GOAL
List every line of the items below that contains the string "Where".

Raw records
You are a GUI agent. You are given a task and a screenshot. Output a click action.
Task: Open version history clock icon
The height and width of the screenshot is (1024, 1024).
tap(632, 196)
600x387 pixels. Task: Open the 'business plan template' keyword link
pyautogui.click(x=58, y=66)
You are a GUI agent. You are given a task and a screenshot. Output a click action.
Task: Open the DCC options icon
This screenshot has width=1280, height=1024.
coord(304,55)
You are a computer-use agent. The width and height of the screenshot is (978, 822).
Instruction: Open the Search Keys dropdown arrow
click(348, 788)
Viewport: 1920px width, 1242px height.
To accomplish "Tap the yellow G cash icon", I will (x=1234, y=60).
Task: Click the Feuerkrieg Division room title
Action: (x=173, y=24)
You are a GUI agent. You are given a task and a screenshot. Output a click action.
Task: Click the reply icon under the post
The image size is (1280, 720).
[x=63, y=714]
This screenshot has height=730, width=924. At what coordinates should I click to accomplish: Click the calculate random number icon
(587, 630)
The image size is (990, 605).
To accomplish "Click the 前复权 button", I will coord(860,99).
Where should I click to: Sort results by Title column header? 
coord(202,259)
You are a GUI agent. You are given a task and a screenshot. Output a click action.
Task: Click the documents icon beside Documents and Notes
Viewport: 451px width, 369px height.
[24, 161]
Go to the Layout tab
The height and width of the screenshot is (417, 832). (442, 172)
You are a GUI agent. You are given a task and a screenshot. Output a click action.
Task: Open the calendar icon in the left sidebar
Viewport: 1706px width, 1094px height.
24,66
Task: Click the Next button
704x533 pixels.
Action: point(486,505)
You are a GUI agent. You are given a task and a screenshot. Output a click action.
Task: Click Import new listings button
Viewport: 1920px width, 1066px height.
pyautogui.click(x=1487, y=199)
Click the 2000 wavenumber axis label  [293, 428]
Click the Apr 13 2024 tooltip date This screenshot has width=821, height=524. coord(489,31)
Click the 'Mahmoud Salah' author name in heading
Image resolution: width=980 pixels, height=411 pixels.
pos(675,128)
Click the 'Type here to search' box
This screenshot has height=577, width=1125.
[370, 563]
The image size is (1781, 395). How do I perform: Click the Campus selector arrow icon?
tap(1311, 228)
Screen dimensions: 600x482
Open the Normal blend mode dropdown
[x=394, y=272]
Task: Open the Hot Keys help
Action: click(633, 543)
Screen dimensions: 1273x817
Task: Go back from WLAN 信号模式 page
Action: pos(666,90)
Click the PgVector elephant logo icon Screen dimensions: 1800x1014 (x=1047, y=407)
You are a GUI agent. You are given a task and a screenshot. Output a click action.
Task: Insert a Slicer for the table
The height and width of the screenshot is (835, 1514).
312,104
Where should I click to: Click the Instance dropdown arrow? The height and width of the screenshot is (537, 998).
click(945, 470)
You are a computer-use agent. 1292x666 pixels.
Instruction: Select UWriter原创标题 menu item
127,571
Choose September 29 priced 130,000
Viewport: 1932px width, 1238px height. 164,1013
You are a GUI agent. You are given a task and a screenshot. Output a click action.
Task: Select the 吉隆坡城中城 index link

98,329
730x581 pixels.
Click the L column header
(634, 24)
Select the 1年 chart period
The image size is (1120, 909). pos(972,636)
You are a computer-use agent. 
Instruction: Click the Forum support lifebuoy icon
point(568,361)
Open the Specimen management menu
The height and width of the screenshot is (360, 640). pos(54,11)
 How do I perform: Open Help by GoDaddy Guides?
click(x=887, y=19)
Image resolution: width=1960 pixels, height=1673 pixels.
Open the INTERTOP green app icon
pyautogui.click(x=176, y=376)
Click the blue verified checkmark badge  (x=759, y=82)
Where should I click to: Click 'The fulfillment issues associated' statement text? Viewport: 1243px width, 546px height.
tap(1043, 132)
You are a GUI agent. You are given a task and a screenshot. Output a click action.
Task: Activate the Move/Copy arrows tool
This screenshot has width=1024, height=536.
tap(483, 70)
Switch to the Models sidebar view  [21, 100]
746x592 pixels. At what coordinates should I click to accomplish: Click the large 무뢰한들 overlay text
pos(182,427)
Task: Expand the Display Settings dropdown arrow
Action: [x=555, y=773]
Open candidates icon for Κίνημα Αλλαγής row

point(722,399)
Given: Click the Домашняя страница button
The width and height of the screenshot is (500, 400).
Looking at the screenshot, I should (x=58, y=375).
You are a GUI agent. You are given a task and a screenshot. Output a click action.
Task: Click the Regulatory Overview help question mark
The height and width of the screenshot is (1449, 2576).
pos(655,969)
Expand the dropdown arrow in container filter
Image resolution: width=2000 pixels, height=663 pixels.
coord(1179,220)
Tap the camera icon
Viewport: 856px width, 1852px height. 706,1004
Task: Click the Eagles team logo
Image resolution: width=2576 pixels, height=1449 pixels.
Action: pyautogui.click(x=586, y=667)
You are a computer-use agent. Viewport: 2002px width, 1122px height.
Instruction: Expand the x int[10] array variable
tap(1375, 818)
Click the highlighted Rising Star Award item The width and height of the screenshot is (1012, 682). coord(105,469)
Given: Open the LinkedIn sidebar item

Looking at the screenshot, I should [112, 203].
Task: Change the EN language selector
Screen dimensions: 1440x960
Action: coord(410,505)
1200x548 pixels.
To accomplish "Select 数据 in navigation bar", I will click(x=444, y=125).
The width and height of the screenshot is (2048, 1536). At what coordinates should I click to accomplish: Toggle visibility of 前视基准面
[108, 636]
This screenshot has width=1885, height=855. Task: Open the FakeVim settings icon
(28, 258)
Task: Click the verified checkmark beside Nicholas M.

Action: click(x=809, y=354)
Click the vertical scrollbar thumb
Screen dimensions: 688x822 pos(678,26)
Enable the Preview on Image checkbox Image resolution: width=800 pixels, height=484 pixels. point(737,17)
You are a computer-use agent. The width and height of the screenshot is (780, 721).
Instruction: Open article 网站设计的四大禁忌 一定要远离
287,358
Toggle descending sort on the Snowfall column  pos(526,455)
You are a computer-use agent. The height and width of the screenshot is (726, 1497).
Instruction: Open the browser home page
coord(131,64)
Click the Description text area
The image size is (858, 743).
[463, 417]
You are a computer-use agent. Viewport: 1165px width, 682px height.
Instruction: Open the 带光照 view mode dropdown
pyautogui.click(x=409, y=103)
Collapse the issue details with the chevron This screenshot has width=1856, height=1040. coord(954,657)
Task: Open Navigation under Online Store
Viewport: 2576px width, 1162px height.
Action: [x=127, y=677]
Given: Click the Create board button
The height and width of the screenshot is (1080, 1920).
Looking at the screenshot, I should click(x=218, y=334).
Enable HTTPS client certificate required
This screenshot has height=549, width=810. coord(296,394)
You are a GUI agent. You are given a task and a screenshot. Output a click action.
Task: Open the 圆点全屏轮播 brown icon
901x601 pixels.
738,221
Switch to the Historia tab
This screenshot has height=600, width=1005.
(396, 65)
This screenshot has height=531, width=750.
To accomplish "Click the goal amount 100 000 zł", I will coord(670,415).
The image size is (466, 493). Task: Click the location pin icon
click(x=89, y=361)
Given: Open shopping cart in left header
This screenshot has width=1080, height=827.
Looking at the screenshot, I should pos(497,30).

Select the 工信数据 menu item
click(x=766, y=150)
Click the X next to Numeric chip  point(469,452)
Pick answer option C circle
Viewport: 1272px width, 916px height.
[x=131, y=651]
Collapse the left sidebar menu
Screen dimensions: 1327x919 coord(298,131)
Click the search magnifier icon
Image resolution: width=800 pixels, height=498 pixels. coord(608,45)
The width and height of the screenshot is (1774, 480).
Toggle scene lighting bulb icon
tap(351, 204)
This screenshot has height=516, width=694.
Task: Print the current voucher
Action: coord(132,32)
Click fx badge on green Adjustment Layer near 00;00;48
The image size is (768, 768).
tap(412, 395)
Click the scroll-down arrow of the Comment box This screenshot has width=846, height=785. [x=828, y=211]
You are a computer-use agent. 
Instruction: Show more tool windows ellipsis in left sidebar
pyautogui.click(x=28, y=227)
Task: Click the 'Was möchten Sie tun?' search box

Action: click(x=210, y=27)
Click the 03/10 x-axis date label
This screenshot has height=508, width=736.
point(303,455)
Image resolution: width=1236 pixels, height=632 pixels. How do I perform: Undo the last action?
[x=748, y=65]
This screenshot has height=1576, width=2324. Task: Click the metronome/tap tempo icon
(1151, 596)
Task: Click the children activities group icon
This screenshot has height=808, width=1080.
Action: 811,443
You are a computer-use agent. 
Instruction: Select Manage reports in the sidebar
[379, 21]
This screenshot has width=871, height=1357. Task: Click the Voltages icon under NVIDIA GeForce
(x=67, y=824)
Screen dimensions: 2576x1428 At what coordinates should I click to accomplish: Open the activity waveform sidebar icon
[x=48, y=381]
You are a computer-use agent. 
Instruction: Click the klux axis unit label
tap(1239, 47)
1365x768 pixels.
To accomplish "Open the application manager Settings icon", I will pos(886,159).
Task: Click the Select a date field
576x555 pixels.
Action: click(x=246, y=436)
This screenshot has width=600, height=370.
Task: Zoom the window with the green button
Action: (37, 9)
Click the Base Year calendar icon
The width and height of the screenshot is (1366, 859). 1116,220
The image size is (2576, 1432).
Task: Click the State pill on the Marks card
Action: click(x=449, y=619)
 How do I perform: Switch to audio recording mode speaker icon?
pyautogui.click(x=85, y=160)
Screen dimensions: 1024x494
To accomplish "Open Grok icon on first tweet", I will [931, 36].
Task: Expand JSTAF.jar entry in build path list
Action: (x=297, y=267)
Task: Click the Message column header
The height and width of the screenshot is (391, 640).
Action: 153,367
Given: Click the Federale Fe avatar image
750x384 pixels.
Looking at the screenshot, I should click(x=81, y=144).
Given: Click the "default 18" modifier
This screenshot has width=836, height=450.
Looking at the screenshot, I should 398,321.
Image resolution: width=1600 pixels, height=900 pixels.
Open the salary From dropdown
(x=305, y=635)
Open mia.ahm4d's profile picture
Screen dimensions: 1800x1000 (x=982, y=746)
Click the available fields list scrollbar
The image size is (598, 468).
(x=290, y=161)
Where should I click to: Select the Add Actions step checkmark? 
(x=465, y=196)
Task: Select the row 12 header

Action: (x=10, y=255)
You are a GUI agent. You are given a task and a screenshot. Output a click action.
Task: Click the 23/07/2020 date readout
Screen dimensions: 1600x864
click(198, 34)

REPLY
Where should I click to: Sort results by Title column header? 
Where should I click to: Click the Instance dropdown arrow? The height and width of the screenshot is (537, 998).
Where should I click to: Click 'The fulfillment issues associated' statement text? Viewport: 1243px width, 546px height.
Where should I click to: Select the Add Actions step checkmark? 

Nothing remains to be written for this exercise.